* **TEXT PASSAGE**:
On September 6 at 9 AM EDT, login to: https://connect.johnshopkins.edu/fp-evidence/
For decades, social and behavior change (SBC) has been used in family planning (FP) programs to positively influence behaviors around healthy timing and spacing of pregnancy, modern contraceptive use, contraceptive method selection and gender dynamics in FP decision-making with impressive results. However, these SBC successes and tools are too often obscured in the vast landscape of health and FP literature. But no more.
On September 6, from 9 to 10 a.m. EDT, the Health Communication Capacity Collaborative (HC3) will host a webinar and share emerging platforms that centralize FP and SBC tools and evidence – among them, HC3’s new FP/SBC Evidence database. The online, searchable collection features nearly 250 peer-reviewed articles highlighting SBC’s contribution to modern FP uptake in low- and middle- income countries around the world. Learn more about the need for evidence and efforts to close the evidence gap.
Moderated by: Joan Kraft, PhD, Gender Adviser, USAID, Global Health Bureau
Dr. Kraft is a gender advisor in the Office of Population and Reproductive Health at USAID. She has developed and evaluated social and behavior change communication interventions, including community mobilization, radio serial dramas, group-based interventions and clinic-based interventions in developing countries and the United States. She provides technical assistance for integrating gender into family planning programming.

* **PROVIDED INFORMATION**:

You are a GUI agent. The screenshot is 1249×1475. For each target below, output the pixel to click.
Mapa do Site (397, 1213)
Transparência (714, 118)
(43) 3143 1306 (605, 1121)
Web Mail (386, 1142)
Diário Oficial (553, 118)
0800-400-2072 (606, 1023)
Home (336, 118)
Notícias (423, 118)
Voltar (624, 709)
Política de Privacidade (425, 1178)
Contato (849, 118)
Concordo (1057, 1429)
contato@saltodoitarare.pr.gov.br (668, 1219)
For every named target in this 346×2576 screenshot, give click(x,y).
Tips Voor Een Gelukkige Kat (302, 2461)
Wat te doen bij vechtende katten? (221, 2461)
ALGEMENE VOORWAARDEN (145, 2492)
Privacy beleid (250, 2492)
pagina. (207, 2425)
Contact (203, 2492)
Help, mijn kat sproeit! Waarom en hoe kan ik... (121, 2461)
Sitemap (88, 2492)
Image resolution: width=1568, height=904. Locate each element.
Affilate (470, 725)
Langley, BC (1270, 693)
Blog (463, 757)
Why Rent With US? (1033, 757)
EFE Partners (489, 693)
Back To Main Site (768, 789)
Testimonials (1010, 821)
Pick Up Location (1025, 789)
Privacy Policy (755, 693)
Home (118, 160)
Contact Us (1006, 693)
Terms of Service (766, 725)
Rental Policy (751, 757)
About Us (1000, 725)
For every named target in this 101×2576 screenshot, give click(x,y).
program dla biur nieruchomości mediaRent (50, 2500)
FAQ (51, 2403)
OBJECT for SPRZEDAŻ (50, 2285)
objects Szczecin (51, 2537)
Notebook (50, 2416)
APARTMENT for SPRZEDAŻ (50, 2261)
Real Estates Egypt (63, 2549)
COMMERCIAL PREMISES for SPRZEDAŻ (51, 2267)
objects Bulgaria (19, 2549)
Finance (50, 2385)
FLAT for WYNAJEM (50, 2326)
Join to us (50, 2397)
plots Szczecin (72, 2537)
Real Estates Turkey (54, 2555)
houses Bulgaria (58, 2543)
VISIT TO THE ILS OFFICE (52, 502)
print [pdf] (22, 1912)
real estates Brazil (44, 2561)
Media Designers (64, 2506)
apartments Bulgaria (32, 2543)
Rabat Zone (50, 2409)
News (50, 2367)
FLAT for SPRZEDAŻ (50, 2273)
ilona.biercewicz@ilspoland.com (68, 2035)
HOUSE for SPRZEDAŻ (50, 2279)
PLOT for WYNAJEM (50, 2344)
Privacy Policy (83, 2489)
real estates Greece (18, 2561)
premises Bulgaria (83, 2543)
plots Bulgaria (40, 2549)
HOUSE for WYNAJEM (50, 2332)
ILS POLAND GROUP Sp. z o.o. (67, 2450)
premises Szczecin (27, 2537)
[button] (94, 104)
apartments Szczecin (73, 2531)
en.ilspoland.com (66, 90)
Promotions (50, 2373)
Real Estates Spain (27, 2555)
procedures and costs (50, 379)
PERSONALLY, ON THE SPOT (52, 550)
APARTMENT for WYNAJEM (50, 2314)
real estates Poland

* **WORK TASK A**: Summarize the webinar announcement in two sentences.
* **WORK TASK B**: Please reproduce the webinar announcement word for word, starting at "Moderated by: Joan" and ending at "family planning programming.".

* **YOUR RESPONSE A**: On September 6, from 9 to 10 a.m. EDT, the Health Communication Capacity Collaborative (HC3) will host a webinar on emerging platforms that centralize family planning and social and behavior change tools and evidence, including HC3's new FP/SBC Evidence database of nearly 250 peer-reviewed articles. The webinar will be moderated by Joan Kraft, PhD, a USAID gender adviser who has developed and evaluated social and behavior change communication interventions.

* **YOUR RESPONSE B**:
Moderated by: Joan Kraft, PhD, Gender Adviser, USAID, Global Health Bureau
Dr. Kraft is a gender advisor in the Office of Population and Reproductive Health at USAID. She has developed and evaluated social and behavior change communication interventions, including community mobilization, radio serial dramas, group-based interventions and clinic-based interventions in developing countries and the United States. She provides technical assistance for integrating gender into family planning programming.